• [RECORDS PROVIDED]:
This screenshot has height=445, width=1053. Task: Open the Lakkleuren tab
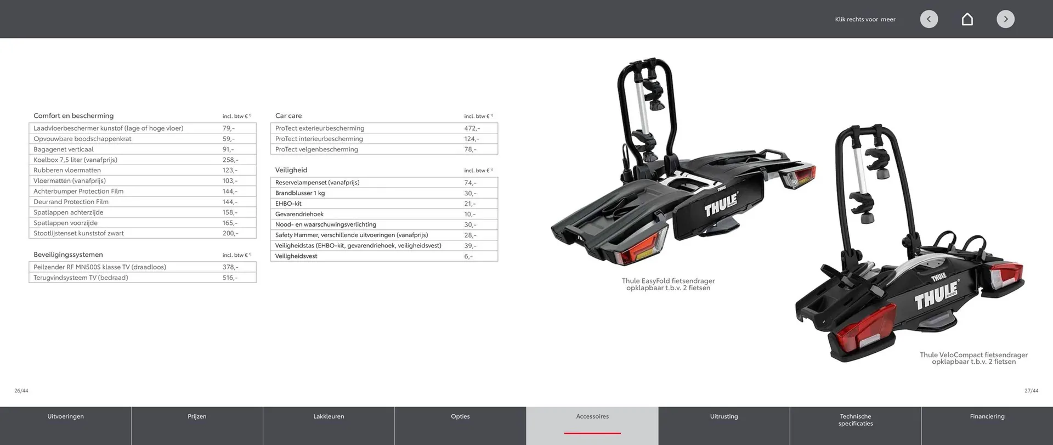click(x=329, y=416)
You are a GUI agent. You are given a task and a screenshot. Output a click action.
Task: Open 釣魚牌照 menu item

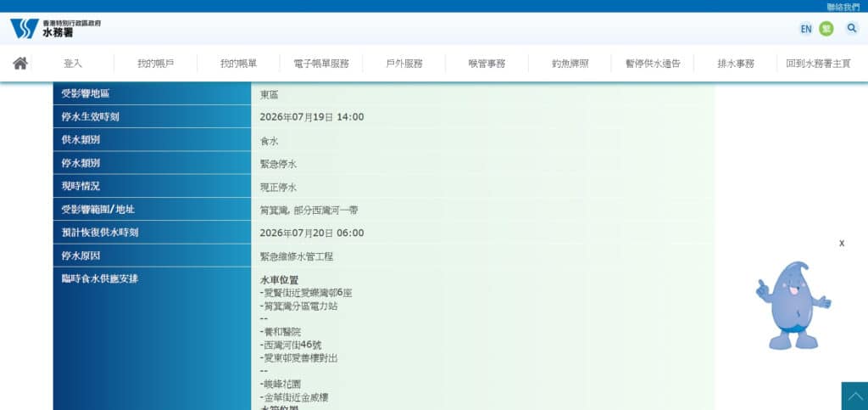(570, 63)
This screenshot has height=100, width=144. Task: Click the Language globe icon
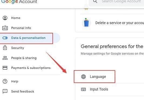tap(83, 77)
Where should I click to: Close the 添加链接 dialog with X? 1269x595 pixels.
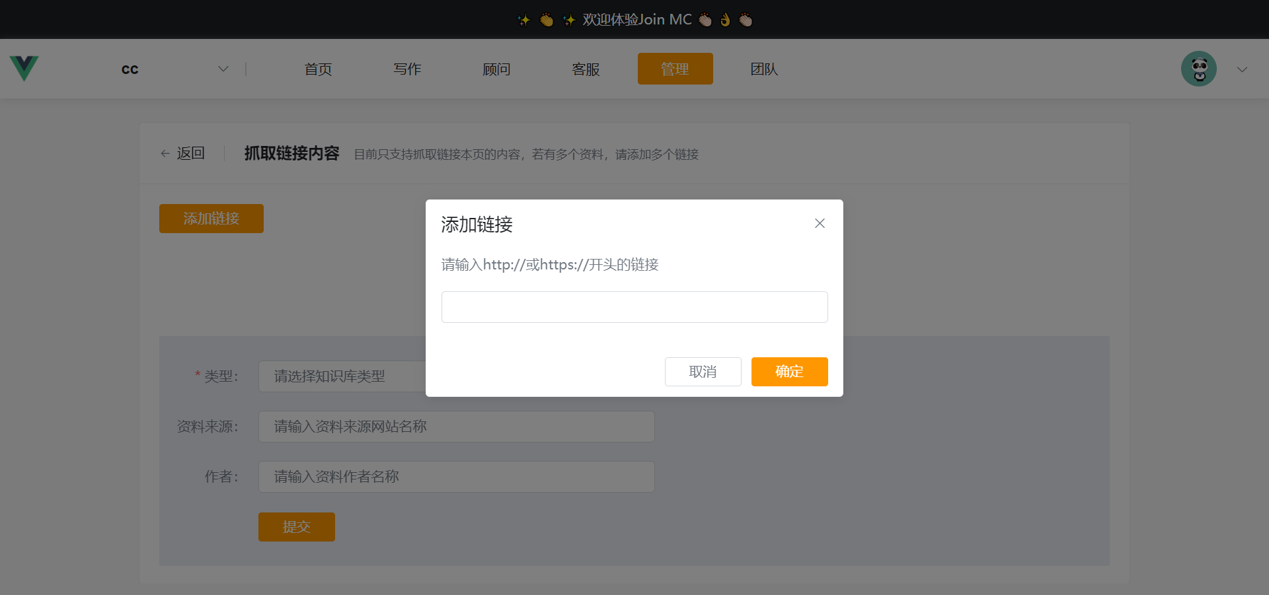[820, 223]
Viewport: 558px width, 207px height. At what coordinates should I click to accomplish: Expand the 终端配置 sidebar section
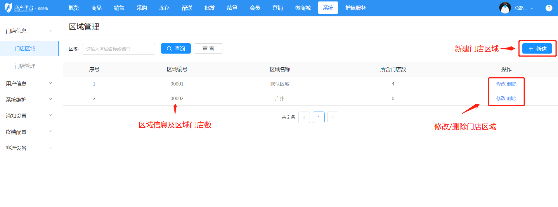pos(29,132)
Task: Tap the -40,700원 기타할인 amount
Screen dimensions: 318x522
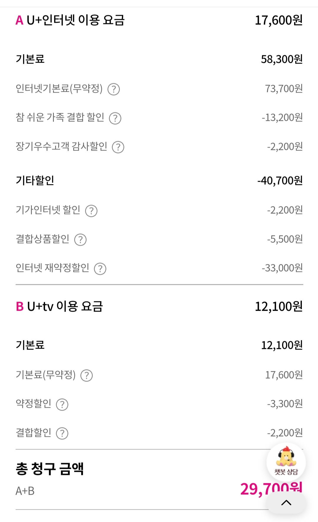Action: (280, 181)
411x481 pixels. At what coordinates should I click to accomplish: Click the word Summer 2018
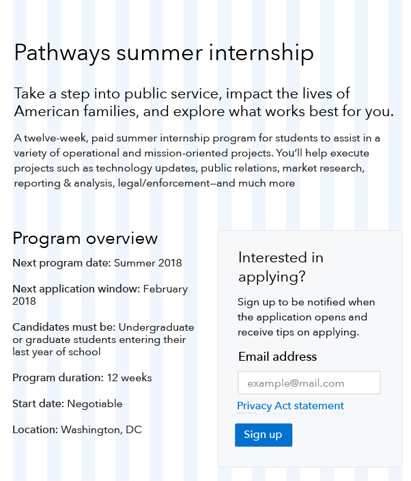click(148, 263)
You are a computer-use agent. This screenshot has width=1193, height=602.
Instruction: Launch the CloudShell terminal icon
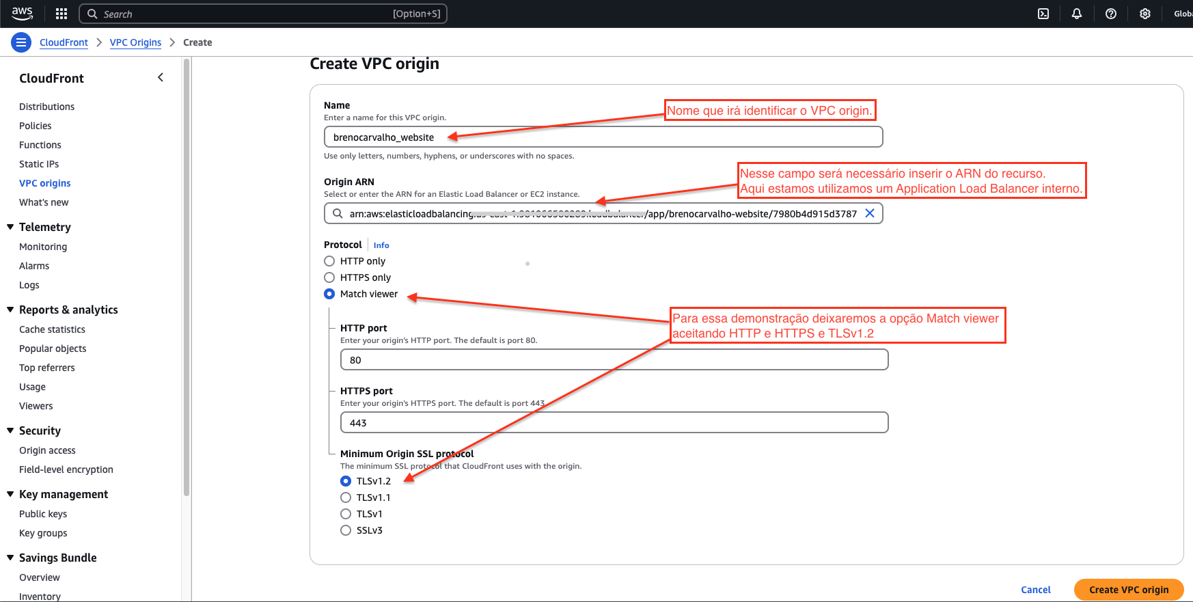pos(1043,14)
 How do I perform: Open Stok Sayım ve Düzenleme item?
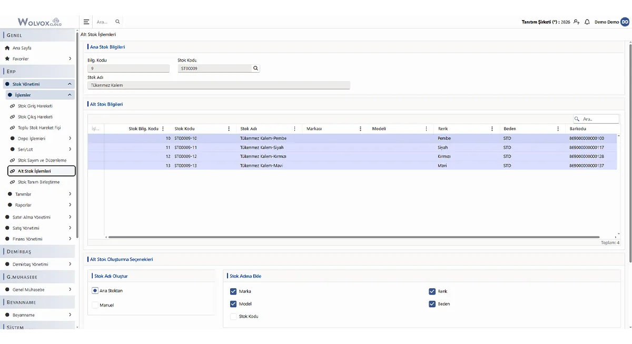[42, 160]
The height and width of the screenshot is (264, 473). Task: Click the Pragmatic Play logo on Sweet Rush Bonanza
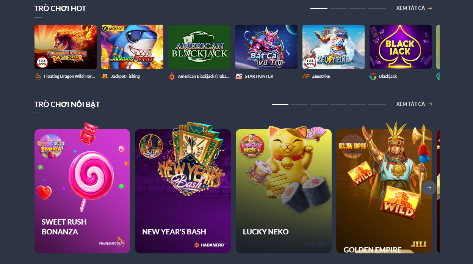point(112,242)
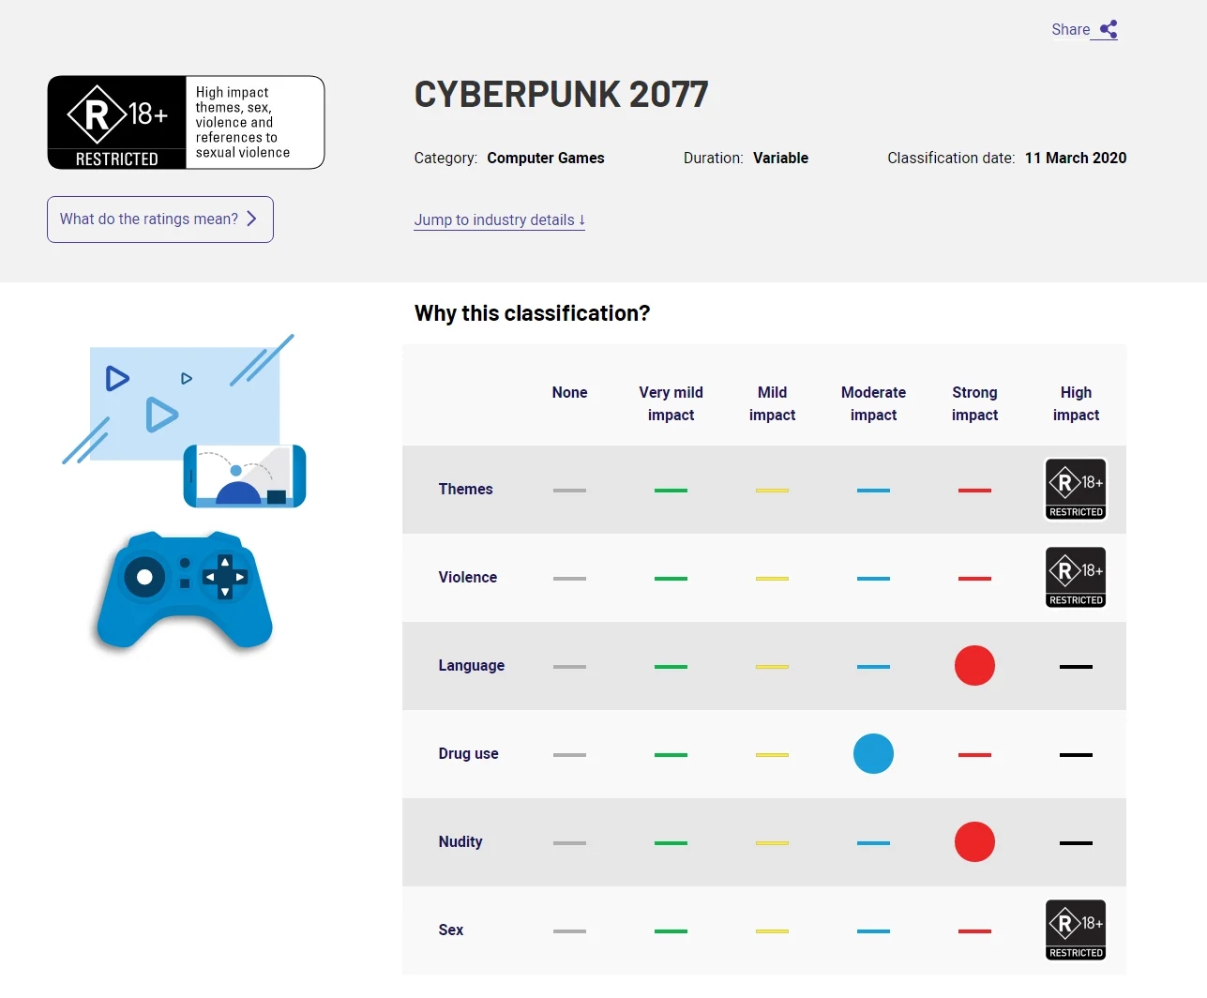Click the red Strong impact circle for Nudity
The height and width of the screenshot is (998, 1207).
[974, 842]
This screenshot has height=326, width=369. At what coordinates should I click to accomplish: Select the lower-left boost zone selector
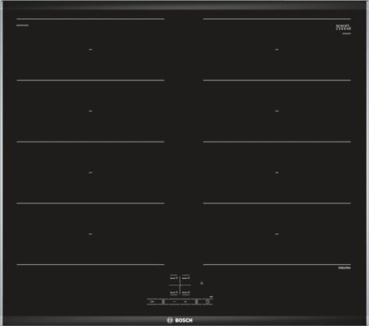pyautogui.click(x=173, y=293)
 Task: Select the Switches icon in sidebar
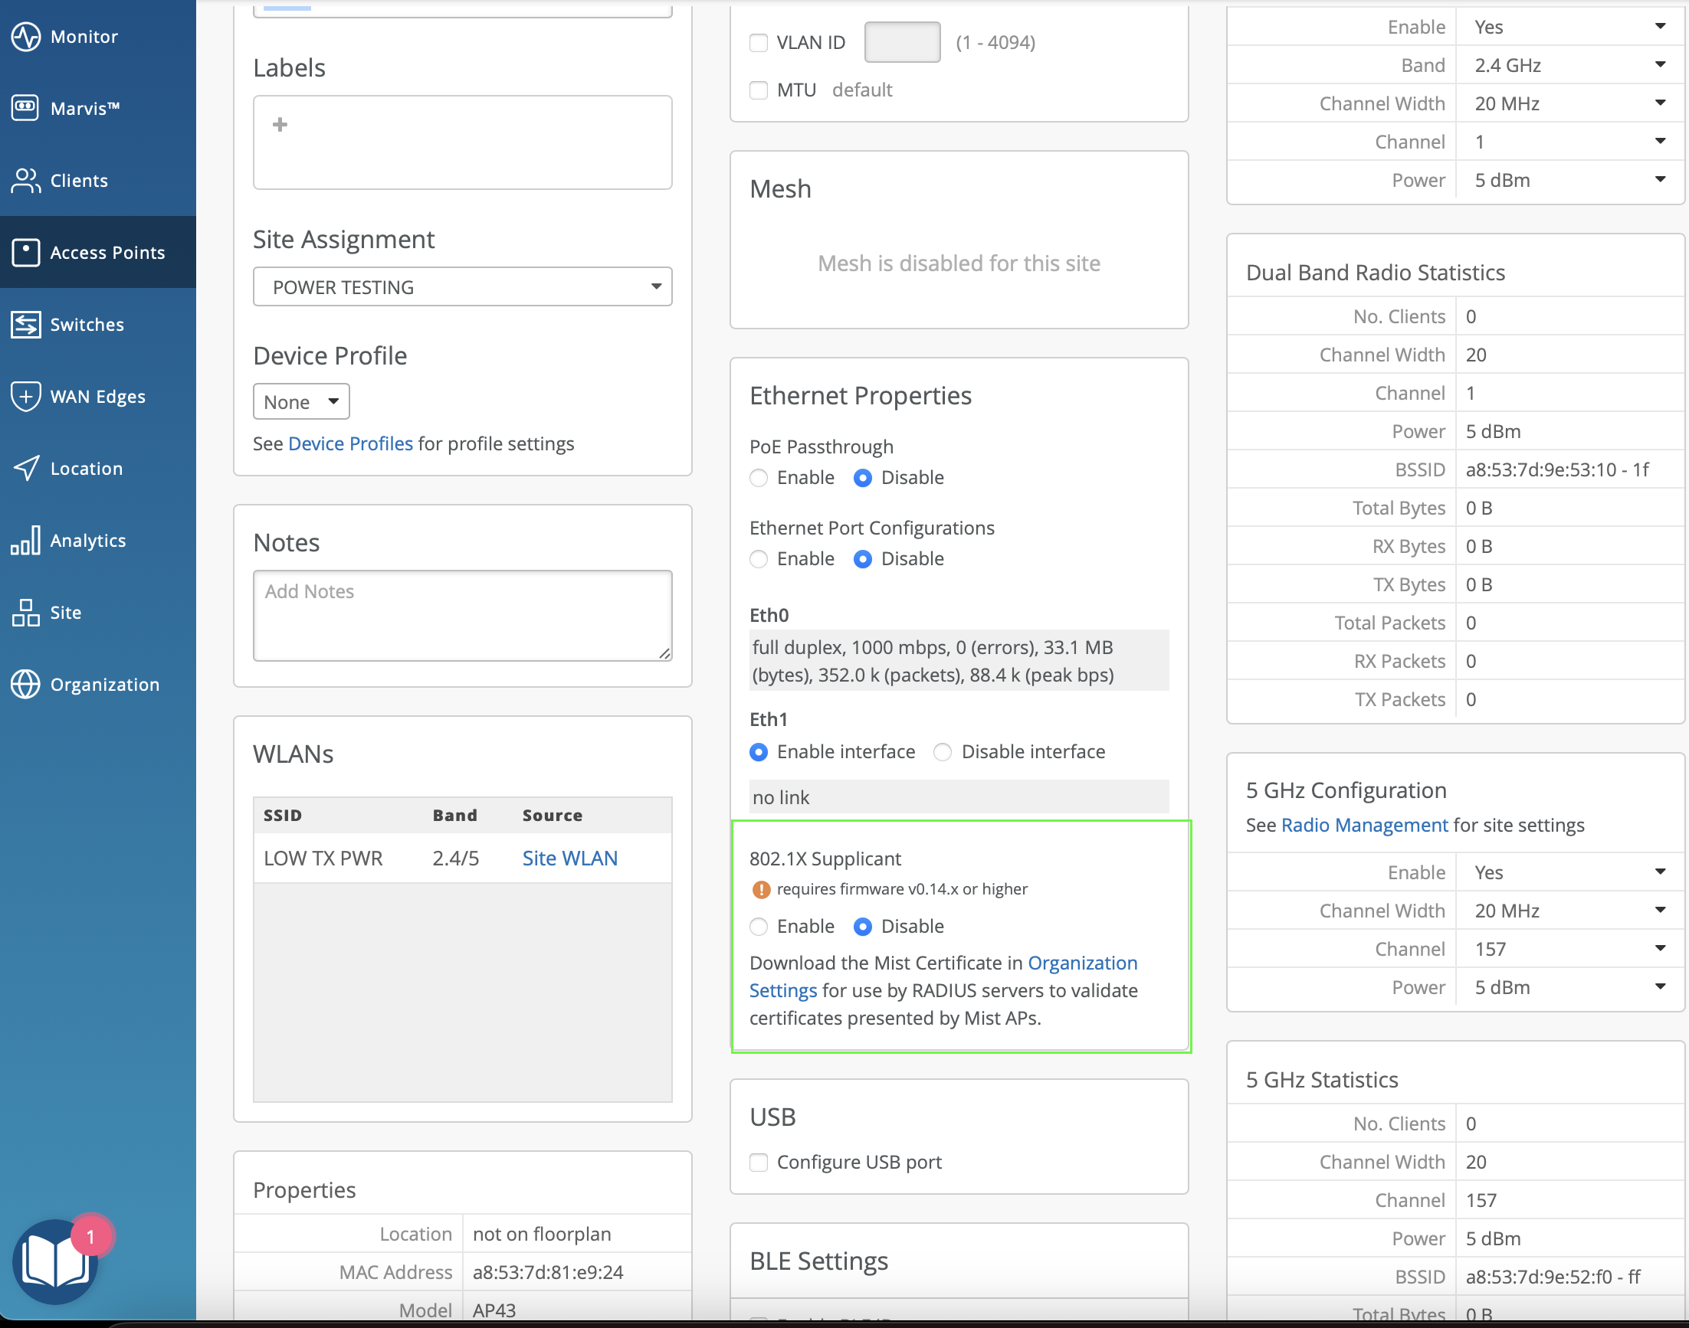26,324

• [WORK INSTRUCTIONS]:
Copy out everything from the line containing "How do I perform: Open" down to the last of the lines above, leaving the pictures out.

• [PROBLEM SOLUTION]:
 How do I perform: Open Stok Sayım ve Düzenleme item?
[42, 160]
The height and width of the screenshot is (264, 473). Task: Click the Pragmatic Play logo on Sweet Rush Bonanza
point(112,242)
Click the red Strong impact circle for Nudity
The height and width of the screenshot is (998, 1207).
[974, 842]
This screenshot has height=326, width=369. At what coordinates should I click to accomplish: Select the lower-left boost zone selector
pyautogui.click(x=173, y=293)
 Task: Select the Switches icon in sidebar
26,324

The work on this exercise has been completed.